### Yapılacak iş
Aşağıdaki satırlardan içinde "field" kelimesi geçenlerin hepsini seçip kopyalayın.

### Kayıtlı veriler
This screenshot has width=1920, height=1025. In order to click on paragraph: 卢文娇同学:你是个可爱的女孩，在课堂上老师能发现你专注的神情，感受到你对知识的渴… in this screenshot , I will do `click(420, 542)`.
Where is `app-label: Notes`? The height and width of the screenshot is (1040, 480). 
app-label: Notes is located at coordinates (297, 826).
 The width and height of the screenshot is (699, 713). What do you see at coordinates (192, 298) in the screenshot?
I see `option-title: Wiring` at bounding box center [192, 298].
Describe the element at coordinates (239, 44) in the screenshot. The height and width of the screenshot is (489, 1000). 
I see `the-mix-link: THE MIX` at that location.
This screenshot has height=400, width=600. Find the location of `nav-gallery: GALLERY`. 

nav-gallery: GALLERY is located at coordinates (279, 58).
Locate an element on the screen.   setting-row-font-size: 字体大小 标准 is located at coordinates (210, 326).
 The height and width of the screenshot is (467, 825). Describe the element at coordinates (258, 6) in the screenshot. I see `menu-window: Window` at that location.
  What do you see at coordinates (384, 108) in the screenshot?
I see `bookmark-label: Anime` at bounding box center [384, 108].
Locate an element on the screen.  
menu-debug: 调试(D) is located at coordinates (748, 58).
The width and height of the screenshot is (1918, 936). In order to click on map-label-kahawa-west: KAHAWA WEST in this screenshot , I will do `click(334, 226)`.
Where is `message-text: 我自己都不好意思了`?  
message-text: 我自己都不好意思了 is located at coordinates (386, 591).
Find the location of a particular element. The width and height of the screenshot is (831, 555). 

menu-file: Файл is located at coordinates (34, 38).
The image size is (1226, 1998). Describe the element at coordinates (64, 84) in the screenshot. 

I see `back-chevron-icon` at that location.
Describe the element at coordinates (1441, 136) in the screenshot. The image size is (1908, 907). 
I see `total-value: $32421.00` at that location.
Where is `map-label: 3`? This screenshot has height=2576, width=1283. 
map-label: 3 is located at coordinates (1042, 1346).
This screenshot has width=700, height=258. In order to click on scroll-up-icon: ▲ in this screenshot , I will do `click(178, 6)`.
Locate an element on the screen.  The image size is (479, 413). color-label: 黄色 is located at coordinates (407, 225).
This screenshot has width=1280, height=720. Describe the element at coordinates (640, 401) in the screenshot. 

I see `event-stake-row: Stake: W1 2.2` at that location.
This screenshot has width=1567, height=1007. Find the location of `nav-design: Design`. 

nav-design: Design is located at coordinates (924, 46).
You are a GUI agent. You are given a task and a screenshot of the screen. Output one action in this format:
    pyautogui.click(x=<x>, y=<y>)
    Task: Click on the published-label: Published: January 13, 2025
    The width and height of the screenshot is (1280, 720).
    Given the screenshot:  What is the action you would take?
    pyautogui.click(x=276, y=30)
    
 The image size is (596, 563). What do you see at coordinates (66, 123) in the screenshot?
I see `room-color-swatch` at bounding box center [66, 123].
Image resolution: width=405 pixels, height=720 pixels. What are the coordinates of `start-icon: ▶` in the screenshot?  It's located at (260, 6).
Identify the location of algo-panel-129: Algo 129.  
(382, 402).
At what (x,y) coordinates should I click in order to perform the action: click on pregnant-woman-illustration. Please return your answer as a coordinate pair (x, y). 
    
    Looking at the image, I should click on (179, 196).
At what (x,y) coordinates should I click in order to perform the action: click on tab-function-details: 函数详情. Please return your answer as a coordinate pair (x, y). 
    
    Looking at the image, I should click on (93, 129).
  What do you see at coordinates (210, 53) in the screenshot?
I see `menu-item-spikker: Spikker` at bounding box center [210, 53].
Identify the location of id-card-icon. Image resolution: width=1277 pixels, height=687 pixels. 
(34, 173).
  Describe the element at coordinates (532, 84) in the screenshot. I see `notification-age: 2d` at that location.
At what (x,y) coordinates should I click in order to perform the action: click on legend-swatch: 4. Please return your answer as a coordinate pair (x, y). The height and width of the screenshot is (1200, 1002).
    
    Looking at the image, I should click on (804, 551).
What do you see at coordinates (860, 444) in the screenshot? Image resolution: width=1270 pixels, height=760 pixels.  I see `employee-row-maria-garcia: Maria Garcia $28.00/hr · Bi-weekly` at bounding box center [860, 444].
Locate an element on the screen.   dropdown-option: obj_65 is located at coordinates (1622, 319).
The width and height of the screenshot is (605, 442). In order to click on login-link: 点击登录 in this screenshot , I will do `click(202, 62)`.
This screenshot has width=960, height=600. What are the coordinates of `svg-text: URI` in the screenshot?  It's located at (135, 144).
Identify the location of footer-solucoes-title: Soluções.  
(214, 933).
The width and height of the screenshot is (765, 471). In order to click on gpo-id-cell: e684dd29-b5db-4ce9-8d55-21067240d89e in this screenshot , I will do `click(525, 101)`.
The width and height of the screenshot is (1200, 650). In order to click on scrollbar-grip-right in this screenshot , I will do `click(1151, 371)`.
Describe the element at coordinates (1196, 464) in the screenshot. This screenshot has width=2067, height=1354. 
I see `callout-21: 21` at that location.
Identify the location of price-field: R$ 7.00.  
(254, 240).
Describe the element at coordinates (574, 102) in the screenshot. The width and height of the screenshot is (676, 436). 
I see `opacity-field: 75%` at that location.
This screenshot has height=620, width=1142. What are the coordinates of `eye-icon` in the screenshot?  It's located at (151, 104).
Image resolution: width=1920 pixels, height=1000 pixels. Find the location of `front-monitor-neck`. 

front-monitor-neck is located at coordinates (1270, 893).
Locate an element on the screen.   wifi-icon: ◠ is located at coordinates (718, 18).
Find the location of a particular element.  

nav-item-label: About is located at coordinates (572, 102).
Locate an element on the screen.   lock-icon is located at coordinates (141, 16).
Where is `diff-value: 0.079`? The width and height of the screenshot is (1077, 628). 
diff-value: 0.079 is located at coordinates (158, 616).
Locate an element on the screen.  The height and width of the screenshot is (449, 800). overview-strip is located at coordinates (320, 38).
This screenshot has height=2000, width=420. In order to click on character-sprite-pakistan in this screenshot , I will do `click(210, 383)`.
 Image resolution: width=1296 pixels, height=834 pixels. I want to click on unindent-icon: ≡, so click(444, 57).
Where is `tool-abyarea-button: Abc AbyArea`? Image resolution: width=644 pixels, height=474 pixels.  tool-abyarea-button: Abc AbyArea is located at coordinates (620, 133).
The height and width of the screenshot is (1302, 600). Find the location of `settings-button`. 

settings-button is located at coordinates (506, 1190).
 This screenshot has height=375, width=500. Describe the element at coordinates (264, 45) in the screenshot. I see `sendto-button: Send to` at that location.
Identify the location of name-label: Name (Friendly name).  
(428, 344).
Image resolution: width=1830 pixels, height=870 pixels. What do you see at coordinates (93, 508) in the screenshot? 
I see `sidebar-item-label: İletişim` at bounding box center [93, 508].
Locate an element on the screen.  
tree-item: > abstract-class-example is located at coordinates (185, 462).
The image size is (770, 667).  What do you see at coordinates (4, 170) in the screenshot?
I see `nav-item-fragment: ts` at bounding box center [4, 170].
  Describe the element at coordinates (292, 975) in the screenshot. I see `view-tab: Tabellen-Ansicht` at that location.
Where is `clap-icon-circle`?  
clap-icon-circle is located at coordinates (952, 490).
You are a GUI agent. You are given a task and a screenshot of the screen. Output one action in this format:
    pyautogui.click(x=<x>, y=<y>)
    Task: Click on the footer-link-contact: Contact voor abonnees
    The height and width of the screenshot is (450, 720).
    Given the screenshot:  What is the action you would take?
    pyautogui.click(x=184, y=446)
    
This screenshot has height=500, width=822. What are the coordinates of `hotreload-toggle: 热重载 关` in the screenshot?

### Son cevap
Identify the location of price-field: R$ 7.00.  
I see `opacity-field: 75%` at that location.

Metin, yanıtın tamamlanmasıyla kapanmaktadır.